[Document text Boundary: Start]

The danger posed to small Pacific Islands nations by rising sea levels is well known and often discussed, but this is not the only effect of climate change that is pertinent for Pacific Islanders.
The Samoan environmental scientist and academic Patila Malua Amosa has moved from the South Pacific to the deep south to study the chemistry of ocean acidification at the University of Otago, examining the ongoing effects of this global warming-related phenomenon on marine life.
Patila, who normally lives in Samoa, but travelled to Dunedin to do her master’s in Environment Science several years ago, says it’s great to be back in Dunedin and starting her PhD.
“I love Otago,” she says. “I had a great experience here during my master’s study and that continues today. It can be difficult to transition from full-time work to full-time study, but the staff here are very welcoming and helpful.”

[Document text Boundary: End]

Study questions:
[1] Can you quote the piece on Patila Malua Amosa word for word, starting at "The danger posed" and ending at "on marine life."?
[2] What comes next in the piece on Patila Malua Amosa? Write a continuation that picks up after its final sentence.

[Material provided Boundary: Start]

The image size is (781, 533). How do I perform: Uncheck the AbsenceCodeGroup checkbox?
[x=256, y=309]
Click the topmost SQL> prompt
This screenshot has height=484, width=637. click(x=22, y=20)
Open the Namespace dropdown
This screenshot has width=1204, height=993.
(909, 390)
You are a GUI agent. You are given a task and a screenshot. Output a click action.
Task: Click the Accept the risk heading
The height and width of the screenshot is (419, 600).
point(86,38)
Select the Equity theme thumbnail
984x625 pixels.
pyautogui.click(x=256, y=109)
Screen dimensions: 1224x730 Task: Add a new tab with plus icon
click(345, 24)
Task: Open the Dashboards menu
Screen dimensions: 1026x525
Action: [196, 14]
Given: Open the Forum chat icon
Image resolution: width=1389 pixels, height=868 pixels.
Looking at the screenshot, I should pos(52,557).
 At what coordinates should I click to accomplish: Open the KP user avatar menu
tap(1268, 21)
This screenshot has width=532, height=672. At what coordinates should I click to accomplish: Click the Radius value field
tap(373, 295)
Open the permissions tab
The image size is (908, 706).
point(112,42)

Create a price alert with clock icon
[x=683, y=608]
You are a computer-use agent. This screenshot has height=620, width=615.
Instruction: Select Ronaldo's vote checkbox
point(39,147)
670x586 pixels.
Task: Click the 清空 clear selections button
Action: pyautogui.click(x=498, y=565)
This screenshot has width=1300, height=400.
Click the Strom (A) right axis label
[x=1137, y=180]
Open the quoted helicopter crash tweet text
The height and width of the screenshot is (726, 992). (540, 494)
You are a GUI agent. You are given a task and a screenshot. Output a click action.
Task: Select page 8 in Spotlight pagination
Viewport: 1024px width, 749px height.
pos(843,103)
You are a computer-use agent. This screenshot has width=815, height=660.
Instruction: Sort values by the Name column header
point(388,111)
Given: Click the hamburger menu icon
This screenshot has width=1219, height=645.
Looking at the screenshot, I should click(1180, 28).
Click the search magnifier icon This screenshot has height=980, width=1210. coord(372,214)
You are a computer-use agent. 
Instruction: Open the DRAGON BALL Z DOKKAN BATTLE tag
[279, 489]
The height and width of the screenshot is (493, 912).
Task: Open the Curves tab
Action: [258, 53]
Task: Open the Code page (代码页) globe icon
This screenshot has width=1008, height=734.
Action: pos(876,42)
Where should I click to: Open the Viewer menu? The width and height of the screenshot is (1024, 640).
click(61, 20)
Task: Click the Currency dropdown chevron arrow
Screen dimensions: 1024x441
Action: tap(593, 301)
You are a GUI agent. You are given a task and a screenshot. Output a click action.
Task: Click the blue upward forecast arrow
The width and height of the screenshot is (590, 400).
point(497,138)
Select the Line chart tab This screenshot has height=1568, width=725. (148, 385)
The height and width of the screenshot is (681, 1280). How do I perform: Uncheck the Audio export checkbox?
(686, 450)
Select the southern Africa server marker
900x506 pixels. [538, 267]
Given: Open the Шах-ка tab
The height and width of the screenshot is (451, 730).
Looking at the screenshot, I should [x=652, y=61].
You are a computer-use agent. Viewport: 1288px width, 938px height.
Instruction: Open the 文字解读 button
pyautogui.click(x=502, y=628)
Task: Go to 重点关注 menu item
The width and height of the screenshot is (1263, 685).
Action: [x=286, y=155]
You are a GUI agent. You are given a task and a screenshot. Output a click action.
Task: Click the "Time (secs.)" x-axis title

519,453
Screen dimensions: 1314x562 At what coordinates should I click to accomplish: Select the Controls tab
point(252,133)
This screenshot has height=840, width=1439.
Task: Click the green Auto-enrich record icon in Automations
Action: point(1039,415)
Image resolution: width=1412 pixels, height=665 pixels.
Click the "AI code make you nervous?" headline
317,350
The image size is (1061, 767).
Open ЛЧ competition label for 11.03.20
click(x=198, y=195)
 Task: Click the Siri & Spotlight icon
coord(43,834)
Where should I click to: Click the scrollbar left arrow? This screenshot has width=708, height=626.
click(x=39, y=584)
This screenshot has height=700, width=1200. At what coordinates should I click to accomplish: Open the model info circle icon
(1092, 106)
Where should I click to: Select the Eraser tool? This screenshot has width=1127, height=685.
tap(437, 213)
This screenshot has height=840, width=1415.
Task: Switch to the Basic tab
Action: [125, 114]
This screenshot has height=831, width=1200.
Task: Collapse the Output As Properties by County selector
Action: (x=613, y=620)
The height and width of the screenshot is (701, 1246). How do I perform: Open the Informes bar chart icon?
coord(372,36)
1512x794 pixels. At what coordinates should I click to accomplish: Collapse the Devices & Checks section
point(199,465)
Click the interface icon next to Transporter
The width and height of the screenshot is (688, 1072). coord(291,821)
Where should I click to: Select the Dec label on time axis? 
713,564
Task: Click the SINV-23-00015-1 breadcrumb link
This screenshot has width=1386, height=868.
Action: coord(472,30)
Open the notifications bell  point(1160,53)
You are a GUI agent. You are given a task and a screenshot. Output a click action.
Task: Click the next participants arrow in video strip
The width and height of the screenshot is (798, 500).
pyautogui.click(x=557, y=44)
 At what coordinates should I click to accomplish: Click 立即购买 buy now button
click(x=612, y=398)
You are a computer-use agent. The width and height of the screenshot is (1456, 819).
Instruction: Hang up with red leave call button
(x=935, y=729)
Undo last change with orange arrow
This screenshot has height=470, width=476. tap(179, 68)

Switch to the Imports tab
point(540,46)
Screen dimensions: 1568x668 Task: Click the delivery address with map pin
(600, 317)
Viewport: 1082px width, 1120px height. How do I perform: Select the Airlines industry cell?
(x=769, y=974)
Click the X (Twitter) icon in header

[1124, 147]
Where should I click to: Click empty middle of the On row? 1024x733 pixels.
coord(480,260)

[Material provided Boundary: End]

Answers below:
[1]
The danger posed to small Pacific Islands nations by rising sea levels is well known and often discussed, but this is not the only effect of climate change that is pertinent for Pacific Islanders.
The Samoan environmental scientist and academic Patila Malua Amosa has moved from the South Pacific to the deep south to study the chemistry of ocean acidification at the University of Otago, examining the ongoing effects of this global warming-related phenomenon on marine life.

[2]
Full-time work for Patila in Samoa means her role as Head of Science and Biology Lecturer at the National University of Samoa, in addition to moderating secondary school examinations and co-ordinating workshops on disaster management.
Next to all of this, PhD study almost seems like it might be a relaxing sabbatical – a notion she laughs off.
“My work at Otago is challenging and rewarding,” she says. “In Samoa we just don’t have the kind of equipment we would need to do this kind of research. I’m very impressed by the resources and services available to students here.”